* _Records supplied_
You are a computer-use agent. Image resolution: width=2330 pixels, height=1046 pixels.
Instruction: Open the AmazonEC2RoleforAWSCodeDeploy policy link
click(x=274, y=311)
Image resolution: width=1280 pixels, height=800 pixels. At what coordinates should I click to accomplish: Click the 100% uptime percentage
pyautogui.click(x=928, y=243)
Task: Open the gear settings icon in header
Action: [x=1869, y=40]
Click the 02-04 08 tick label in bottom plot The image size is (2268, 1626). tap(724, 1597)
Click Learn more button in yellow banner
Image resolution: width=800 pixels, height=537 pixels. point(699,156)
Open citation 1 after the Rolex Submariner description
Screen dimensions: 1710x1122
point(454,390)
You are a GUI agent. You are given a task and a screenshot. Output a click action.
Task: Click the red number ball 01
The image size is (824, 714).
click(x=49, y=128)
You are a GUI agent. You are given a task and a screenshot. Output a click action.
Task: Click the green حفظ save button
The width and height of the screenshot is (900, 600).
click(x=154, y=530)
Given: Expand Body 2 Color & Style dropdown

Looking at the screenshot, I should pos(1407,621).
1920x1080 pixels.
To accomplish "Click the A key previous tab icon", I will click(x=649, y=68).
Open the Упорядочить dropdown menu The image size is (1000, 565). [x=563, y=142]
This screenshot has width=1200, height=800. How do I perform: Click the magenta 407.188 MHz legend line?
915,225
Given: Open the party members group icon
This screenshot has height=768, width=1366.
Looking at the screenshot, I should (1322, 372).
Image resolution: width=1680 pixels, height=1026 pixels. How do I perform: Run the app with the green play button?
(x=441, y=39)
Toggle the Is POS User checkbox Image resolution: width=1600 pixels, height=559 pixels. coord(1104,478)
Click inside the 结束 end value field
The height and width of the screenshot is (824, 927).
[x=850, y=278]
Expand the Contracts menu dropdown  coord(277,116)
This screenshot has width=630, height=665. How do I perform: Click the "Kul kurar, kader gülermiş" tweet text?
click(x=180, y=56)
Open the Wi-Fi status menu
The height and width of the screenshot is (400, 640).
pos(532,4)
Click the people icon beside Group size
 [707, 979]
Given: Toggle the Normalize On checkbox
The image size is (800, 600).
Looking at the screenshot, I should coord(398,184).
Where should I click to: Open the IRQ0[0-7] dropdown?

* _Goal of the exercise_
Each line of the material above should be restated word for word.

* _Task response_
You are a computer-use agent. Image resolution: width=2330 pixels, height=1046 pixels.
Instruction: Open the AmazonEC2RoleforAWSCodeDeploy policy link
click(x=274, y=311)
Image resolution: width=1280 pixels, height=800 pixels. At what coordinates should I click to accomplish: Click the 100% uptime percentage
pyautogui.click(x=928, y=243)
Task: Open the gear settings icon in header
Action: [x=1869, y=40]
Click the 02-04 08 tick label in bottom plot The image size is (2268, 1626). tap(724, 1597)
Click Learn more button in yellow banner
Image resolution: width=800 pixels, height=537 pixels. point(699,156)
Open citation 1 after the Rolex Submariner description
Screen dimensions: 1710x1122
point(454,390)
You are a GUI agent. You are given a task and a screenshot. Output a click action.
Task: Click the red number ball 01
The image size is (824, 714).
click(x=49, y=128)
You are a GUI agent. You are given a task and a screenshot. Output a click action.
Task: Click the green حفظ save button
The width and height of the screenshot is (900, 600).
click(x=154, y=530)
Given: Expand Body 2 Color & Style dropdown

Looking at the screenshot, I should pos(1407,621).
1920x1080 pixels.
To accomplish "Click the A key previous tab icon", I will click(x=649, y=68).
Open the Упорядочить dropdown menu The image size is (1000, 565). [x=563, y=142]
This screenshot has width=1200, height=800. How do I perform: Click the magenta 407.188 MHz legend line?
915,225
Given: Open the party members group icon
This screenshot has height=768, width=1366.
Looking at the screenshot, I should (1322, 372).
Image resolution: width=1680 pixels, height=1026 pixels. How do I perform: Run the app with the green play button?
(x=441, y=39)
Toggle the Is POS User checkbox Image resolution: width=1600 pixels, height=559 pixels. coord(1104,478)
Click inside the 结束 end value field
The height and width of the screenshot is (824, 927).
[x=850, y=278]
Expand the Contracts menu dropdown  coord(277,116)
This screenshot has width=630, height=665. How do I perform: Click the "Kul kurar, kader gülermiş" tweet text?
click(x=180, y=56)
Open the Wi-Fi status menu
The height and width of the screenshot is (400, 640).
pos(532,4)
Click the people icon beside Group size
 [707, 979]
Given: Toggle the Normalize On checkbox
The image size is (800, 600).
Looking at the screenshot, I should coord(398,184).
Where should I click to: Open the IRQ0[0-7] dropdown?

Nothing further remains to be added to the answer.